Is that really for him to say? Isn’t it for Muslims in Britain to prove by their actions? But we’re still waiting for that.
He went on: “They are militants who seek to achieve their aims through the forces of terror and violence. They cloak their language in the rhetoric of Islamic teachings, but they behave in ways that contradict the very principles of the Islamic faith.
“They believe that the West is evil and that all modern values are corrupting to Muslims, when in fact, it is they who are wicked and ruthless and they who are corrupting young Muslim minds.
Urging parents to be on the lookout, he said: “There is no nice way of saying this. These fanatics are looking to groom and brainwash children, including your children, for suicide bombings. Grooming them to kill themselves in order to murder others.”…
Among others protesting today was Anjem Choudary, who objected to the insinuation that Muslim children may be brainwashed.
He said: “Muslims do not need British values. We believe Islam is superior, we believe Islam will be implemented one day. It is very rich for you to come here and say we need to monitor our children when your Government is murdering people in Iraq and Afghanistan.”
“Muslims do not need British values. We believe Islam is superior, we believe Islam will be implemented one day.” This is a call to replace British law with Sharia. If British officials have no problem with that, they should indeed not resist terrorism and non-violent efforts directed toward impose Sharia. But if they don’t want to see Britain become an Islamic state, then they see such statements as seditious.
One of the older local residents attending the speech at Leyton Youth Centre was 55-year-old Shankat Khan, who welcomed the fact that Mr Reid had made the visit but said that it was very narrow to suggest that it was just Muslim children who were being targeted.
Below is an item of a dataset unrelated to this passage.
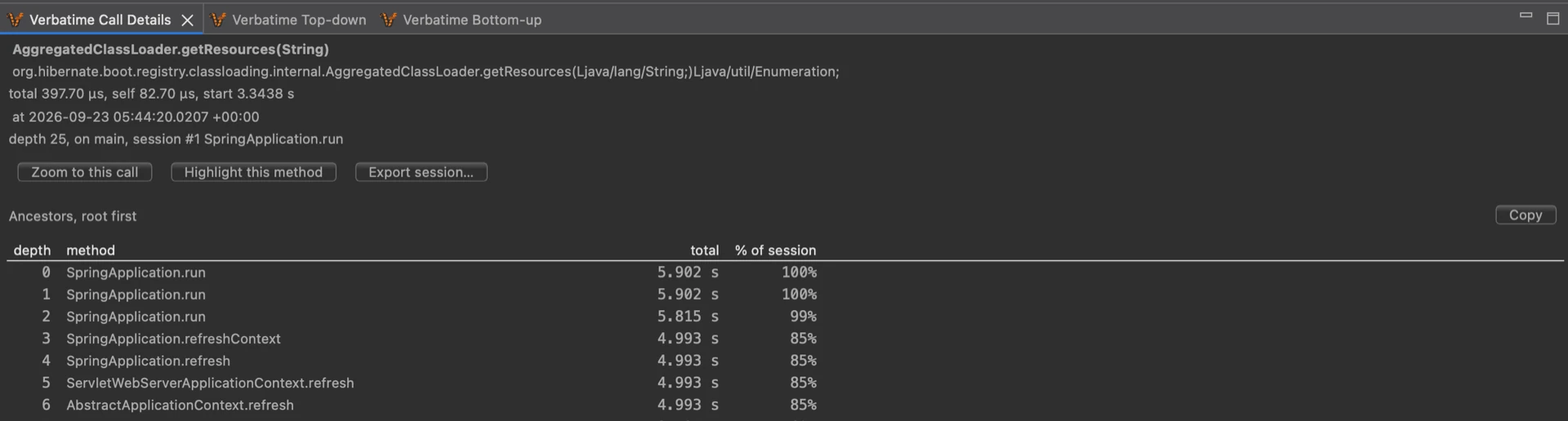Select the total column header

705,250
“What about the British parents? What about the Afro-Caribbean parents? We are as worried as other parents are but we need to be part of a wider society,” he said….
What about British and Afro-Caribbean parents? Where are the British and Afro-Caribbean terrorists?
Responding to the Home Secretary’s article in The Sun, the editor of the Muslim News said Mr Reid’s comments were “worse than looking for reds under the bed”, a reference to anti-communist witchhunts in America during the 1950s.
“The Home Secretary is generating a new climate of fear against Muslims, by not only suggesting they are all potential terrorists, but appears to be also trying to divide Muslims families,” said Ahmed J Versi.
I wonder if Mr. Versi would be so kind as to provide us with a reliable way to distingish Muslims who are potential terrorists from those who are not.
Commenting on Mr Reid’s words, Dominic Grieve, the Shadow Attorney General, said: “While John Reid’s remarks are relevant, he is in danger of repeating what the Prime Minister has already said; that Muslim extremism is a problem for the Muslim community. He needs to realise that it is a problem for all of us.”…
“The Government has not shown itself able or willing to do the grinding, difficult work of eradicating the root causes of this problem.”
And of course, Muslims themselves have no responsibility whatsoever to do any work on this problem. It’s all up to the government.